== The data
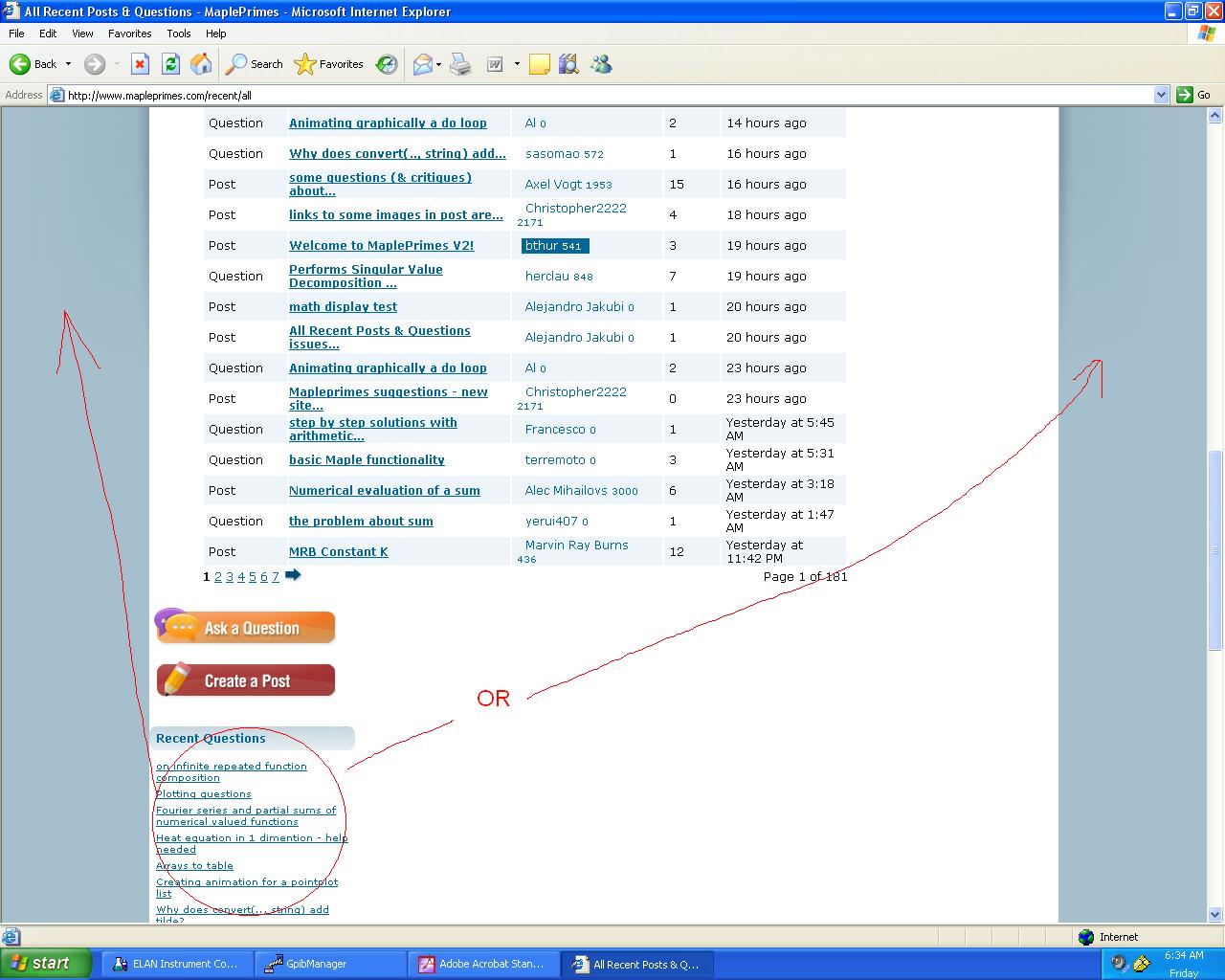Refresh the page with the Refresh icon
The width and height of the screenshot is (1225, 980).
coord(170,64)
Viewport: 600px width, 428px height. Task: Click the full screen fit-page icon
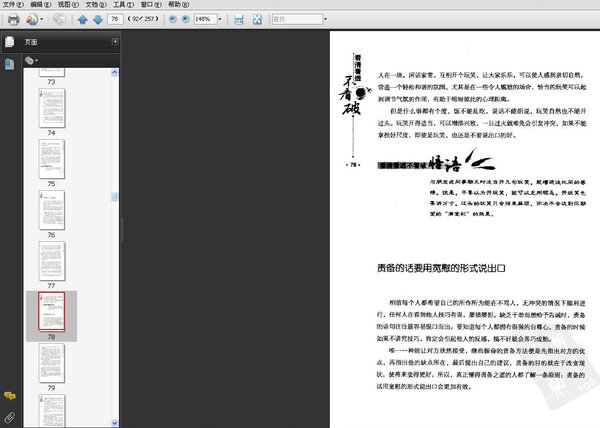(x=257, y=19)
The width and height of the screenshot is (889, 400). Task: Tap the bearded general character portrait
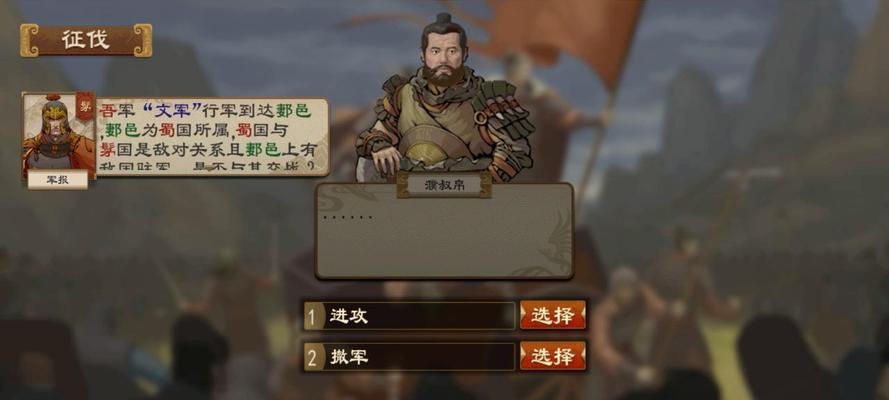click(x=444, y=96)
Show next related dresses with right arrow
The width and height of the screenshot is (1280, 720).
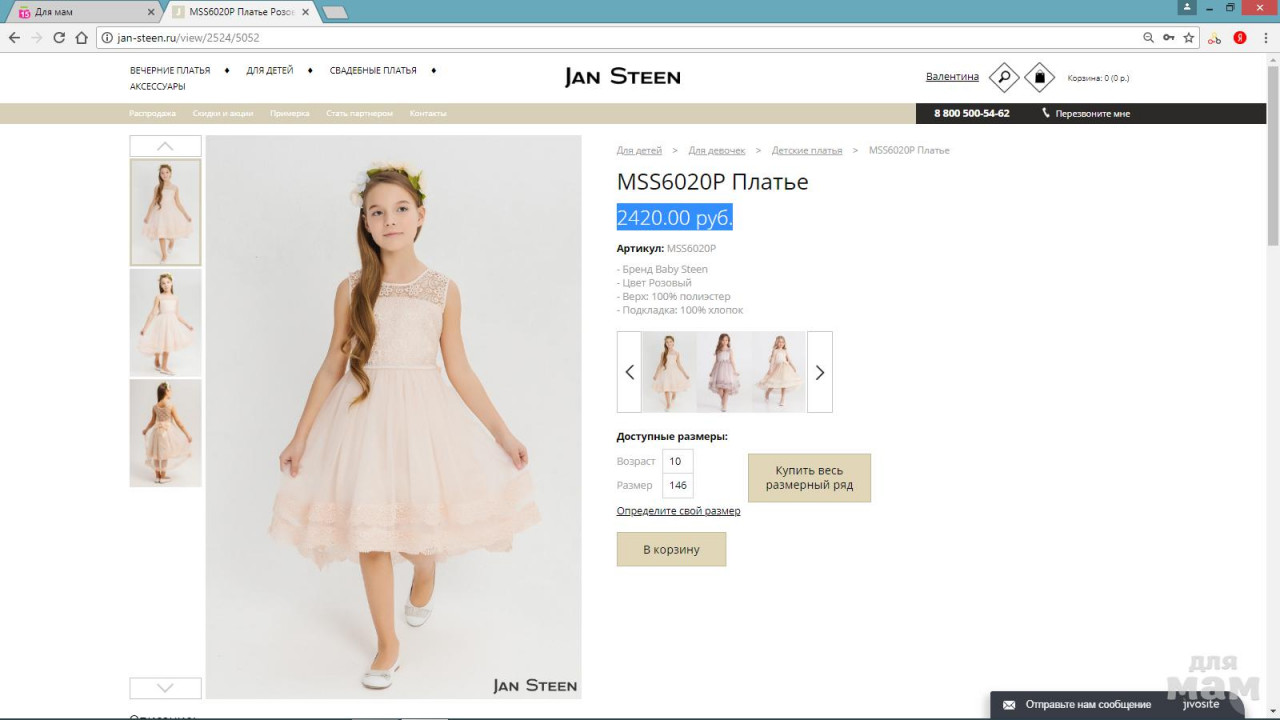(x=819, y=372)
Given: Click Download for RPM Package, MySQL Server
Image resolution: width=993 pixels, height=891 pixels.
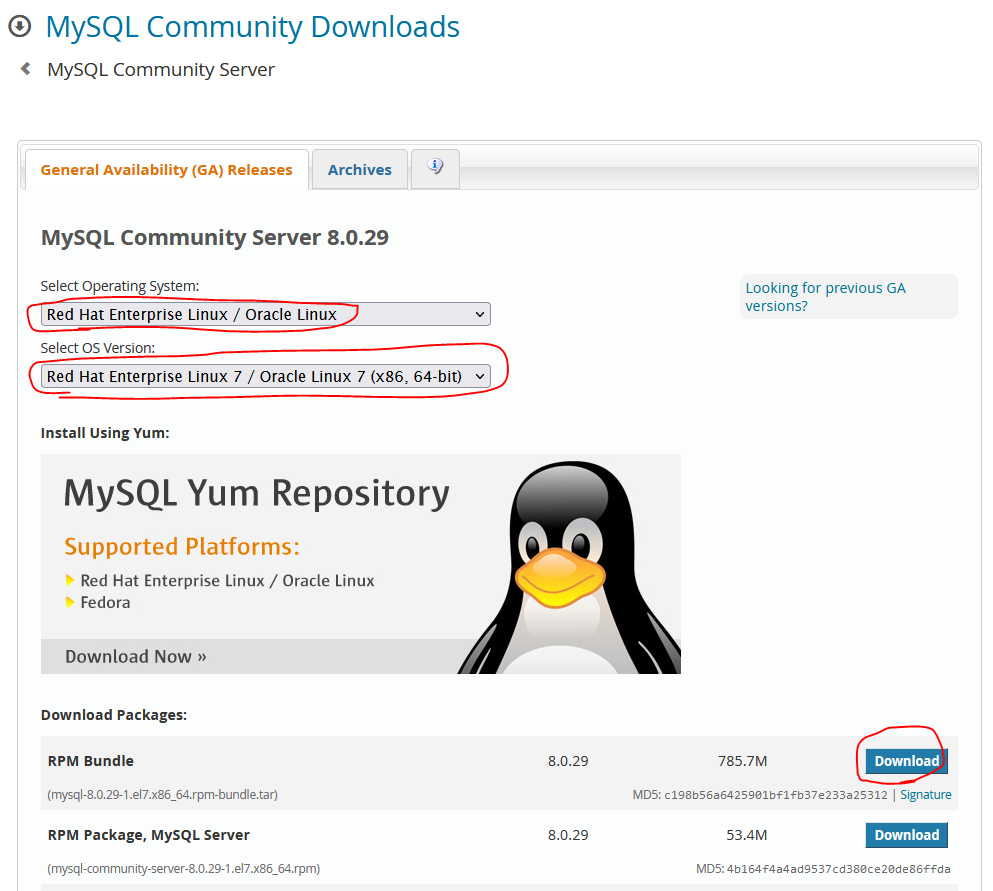Looking at the screenshot, I should coord(905,834).
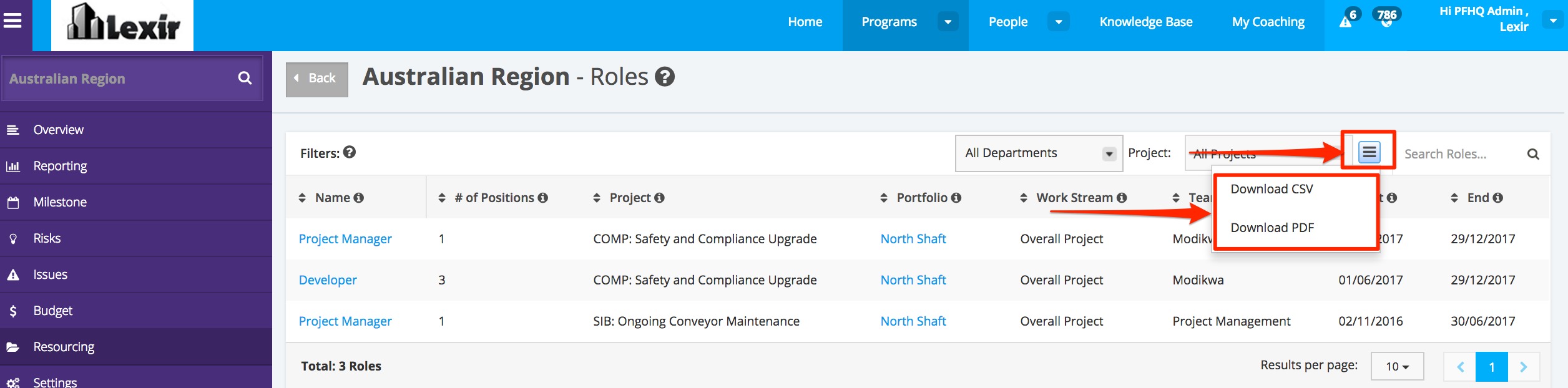Sort by End date column

point(1454,198)
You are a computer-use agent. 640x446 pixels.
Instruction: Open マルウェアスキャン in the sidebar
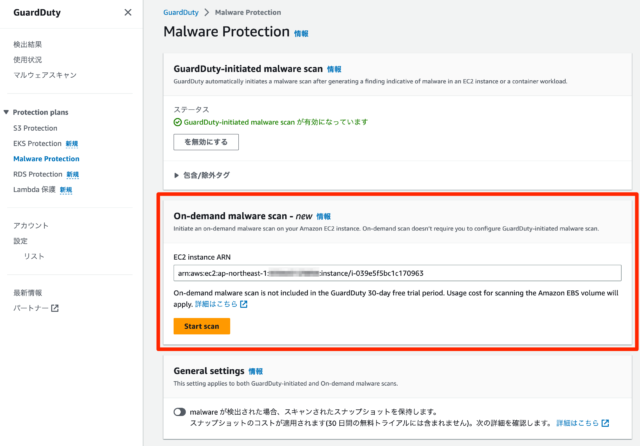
====
◆ About this task ◆
Here the job is to copy the stretch of records from the line containing "Viewport: 600px width, 428px" through the line containing "Given: Click Download", word for word. Leave every picture out.

◆ Exercise output ◆
Viewport: 600px width, 428px height. Task: Click the full screen fit-page icon
(x=257, y=19)
The width and height of the screenshot is (889, 400). Task: Tap the bearded general character portrait
click(x=444, y=96)
Show next related dresses with right arrow
The width and height of the screenshot is (1280, 720).
(x=819, y=372)
Given: Click Download for RPM Package, MySQL Server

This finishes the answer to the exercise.